Table 1. Demographic data of participants in this study.

Groups Number of participants in each group Number of participants with available age data Age, years Gender, n Blood collection date
Mean Range Males Females
COVID-19 patients 50 34 40.1 17–89 27 23 10 Mar– 7 Aug 2020
COVID-19 vaccinees 108 108 41.3 23–70 27 81 29 Mar– 18 May 2021 (Pre-vaccination/ baseline sera)
19 Aug—30 Nov 2021 (Sera collected after booster vaccination)

The study viruses

The test viruses used in MNT assays were SARS-CoV-2 clade S (designated hCoV-19/TH/MUMT-3/2020) and Delta or B.1.617.2 variant (designated hCoV-19/TH/MUMT-53/2021). These two viruses had been isolated and propagated in Vero cells before nucleotide sequencing and using in MNT assay. We deposited their sequences in the GISAID database with the accession numbers EPI_ISL_493137 and EPI_ISL_14780257 for hCoV-19/TH/MUMT-3/2020 clade S and hCoV-19/TH/MUMT-53/2021 Delta variant, respectively.

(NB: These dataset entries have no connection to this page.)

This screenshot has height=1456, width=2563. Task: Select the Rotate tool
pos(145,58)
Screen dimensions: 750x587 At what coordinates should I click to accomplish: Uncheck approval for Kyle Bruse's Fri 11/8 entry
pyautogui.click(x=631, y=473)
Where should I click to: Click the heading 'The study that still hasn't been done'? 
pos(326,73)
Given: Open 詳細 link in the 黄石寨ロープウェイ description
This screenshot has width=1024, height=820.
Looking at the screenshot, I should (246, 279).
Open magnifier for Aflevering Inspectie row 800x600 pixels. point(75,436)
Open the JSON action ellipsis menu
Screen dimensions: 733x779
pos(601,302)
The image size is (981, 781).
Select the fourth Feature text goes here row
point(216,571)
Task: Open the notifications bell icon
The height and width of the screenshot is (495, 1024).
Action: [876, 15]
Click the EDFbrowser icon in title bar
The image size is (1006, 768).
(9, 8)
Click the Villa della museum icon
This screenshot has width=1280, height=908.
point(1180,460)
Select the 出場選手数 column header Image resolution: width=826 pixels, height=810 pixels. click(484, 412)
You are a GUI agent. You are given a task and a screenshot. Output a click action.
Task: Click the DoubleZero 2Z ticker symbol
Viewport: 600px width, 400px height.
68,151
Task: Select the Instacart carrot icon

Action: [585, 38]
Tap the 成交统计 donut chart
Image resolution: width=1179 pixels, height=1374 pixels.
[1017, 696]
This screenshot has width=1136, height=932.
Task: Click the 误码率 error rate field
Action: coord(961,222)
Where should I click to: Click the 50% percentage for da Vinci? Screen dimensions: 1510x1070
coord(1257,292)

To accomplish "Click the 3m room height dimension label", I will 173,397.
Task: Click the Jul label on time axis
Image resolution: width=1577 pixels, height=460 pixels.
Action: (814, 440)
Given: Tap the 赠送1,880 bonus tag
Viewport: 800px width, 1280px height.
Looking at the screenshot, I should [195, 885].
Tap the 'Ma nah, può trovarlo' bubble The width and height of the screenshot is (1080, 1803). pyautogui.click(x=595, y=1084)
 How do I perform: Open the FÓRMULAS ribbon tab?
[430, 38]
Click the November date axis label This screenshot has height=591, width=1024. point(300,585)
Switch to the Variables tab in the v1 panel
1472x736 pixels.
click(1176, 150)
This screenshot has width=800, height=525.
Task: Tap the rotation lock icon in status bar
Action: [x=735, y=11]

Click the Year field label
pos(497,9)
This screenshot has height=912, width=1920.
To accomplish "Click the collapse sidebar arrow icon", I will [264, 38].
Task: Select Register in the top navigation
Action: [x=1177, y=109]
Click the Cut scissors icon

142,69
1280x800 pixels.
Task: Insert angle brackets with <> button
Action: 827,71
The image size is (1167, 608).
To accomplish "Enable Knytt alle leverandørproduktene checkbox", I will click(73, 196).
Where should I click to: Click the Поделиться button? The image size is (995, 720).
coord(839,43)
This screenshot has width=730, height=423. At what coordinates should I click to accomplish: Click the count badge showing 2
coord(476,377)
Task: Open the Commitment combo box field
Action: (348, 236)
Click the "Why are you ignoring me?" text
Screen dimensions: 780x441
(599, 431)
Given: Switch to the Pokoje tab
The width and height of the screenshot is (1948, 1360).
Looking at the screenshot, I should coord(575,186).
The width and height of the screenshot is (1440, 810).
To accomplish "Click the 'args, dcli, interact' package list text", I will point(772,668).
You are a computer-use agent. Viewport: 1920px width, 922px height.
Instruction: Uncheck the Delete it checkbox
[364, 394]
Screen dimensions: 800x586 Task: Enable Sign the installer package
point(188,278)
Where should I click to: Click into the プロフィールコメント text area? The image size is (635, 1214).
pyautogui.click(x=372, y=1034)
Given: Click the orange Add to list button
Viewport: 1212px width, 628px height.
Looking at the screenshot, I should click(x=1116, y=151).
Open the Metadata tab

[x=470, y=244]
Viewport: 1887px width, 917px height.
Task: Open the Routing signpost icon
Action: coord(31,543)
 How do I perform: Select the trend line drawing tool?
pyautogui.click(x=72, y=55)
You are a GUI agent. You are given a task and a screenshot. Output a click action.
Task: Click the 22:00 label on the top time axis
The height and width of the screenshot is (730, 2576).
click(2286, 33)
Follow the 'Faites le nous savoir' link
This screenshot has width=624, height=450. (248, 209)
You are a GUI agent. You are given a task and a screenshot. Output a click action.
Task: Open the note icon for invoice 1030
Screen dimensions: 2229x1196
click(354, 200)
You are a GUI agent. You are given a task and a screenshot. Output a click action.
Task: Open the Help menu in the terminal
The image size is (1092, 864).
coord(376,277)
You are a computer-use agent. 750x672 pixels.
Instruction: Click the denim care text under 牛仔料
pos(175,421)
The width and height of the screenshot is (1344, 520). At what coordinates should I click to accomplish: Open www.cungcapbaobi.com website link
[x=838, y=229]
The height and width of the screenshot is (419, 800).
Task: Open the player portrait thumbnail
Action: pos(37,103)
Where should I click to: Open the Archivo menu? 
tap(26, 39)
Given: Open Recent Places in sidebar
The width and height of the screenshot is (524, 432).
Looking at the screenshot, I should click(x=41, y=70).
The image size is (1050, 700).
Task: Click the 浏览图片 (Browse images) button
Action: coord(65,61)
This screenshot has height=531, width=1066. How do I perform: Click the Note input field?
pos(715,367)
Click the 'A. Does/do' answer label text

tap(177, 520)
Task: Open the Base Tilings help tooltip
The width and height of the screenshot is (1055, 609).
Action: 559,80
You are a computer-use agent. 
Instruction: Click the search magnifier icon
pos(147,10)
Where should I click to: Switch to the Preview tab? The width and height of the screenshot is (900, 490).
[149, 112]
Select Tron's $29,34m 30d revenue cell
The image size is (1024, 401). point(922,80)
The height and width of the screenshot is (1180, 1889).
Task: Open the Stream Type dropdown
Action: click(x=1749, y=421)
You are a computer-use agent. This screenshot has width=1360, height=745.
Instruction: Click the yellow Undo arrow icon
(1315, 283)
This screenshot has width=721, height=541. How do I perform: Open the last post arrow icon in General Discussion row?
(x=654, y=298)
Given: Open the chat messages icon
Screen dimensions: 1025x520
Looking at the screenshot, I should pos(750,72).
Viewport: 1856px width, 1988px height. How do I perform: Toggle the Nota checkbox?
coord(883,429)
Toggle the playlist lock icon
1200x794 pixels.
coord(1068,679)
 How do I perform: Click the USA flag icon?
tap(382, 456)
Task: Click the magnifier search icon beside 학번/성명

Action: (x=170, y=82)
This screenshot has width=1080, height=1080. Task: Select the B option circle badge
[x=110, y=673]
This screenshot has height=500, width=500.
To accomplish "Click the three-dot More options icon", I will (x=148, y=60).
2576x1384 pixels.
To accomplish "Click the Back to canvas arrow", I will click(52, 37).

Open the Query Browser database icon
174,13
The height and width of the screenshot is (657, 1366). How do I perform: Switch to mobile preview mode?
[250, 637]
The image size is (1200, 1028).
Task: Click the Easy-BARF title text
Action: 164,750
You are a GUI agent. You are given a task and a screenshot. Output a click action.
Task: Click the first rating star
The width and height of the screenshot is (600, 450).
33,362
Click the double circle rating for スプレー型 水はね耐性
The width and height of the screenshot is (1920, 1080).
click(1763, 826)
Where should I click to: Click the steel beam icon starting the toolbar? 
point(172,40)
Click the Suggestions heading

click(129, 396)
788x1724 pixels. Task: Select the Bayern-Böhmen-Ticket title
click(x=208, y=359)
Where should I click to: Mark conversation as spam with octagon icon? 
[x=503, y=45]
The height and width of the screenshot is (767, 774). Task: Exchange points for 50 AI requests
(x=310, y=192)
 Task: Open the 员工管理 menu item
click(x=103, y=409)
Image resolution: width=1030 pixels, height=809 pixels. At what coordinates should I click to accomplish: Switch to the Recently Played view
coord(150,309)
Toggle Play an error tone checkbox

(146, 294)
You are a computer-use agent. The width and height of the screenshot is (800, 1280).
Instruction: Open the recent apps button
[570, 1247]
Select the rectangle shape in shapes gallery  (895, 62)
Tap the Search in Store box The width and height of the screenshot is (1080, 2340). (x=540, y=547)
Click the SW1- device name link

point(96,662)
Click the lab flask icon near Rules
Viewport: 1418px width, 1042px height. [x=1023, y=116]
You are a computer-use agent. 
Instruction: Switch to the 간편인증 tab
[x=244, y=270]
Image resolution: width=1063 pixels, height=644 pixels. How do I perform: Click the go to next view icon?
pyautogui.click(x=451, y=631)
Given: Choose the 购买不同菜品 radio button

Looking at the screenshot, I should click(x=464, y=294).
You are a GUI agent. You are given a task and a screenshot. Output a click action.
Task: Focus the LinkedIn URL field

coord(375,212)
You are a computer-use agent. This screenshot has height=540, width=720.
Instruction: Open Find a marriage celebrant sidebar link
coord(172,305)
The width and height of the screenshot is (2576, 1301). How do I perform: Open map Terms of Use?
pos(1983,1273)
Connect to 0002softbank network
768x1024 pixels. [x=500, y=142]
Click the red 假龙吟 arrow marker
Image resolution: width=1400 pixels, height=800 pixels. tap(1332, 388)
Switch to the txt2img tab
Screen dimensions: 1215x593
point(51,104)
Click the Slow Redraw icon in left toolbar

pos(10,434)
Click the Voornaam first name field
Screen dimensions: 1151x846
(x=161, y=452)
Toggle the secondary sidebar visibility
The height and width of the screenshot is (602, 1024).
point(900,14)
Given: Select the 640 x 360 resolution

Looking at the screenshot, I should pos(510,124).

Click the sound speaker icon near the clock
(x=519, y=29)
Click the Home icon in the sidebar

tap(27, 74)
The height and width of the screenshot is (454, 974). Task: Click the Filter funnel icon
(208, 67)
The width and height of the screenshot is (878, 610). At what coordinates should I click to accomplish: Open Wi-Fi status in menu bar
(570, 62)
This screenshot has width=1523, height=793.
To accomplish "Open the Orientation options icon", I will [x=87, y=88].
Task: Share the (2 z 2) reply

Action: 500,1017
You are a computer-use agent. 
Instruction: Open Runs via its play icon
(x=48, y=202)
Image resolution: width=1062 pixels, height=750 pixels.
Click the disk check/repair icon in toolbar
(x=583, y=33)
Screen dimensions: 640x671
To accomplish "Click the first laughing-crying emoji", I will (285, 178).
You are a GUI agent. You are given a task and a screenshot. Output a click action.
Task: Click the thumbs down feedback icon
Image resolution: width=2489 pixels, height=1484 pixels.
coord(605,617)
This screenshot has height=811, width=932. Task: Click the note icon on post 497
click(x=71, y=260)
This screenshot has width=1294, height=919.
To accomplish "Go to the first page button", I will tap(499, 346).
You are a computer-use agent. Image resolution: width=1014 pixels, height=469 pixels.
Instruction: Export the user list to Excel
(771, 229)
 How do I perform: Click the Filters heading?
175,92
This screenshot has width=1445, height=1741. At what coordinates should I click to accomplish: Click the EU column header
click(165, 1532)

Microneutralization test (MNT)

We conducted the CPE-based MNT assay for NT antibody titers according to the protocol described in our previous studies [12, 13]. Briefly, the test sera were heat-inactivated at 56°C for 30 minutes and serially two-fold-diluted from the initial dilution of 1:10 to 1:1280. Next, a volume of 60 μl of each serum dilution was mixed with a volume of 60 μl of the test virus at a concentration of 200 TCID50 (50% tissue culture infectious dose)/100 μl to make the final virus concentration of 100 TCID50/reaction well in micro-culture plates. The reaction plates were incubated at 37°C for one hour before 100 μl of serum-virus mixture was transferred onto a well of Vero cell monolayer in duplicate. We examined the reaction plates for CPE daily before reading the result after incubation for 3 days at 37°C. The NT antibody titer is the reciprocal of the highest serum dilution that inhibits higher than 50% CPE in the wells inoculated with the serum-virus mixture compared to the control wells comprising the virus controls and the uninfected cell monolayer controls.

Surrogate virus neutralization test (sVNT)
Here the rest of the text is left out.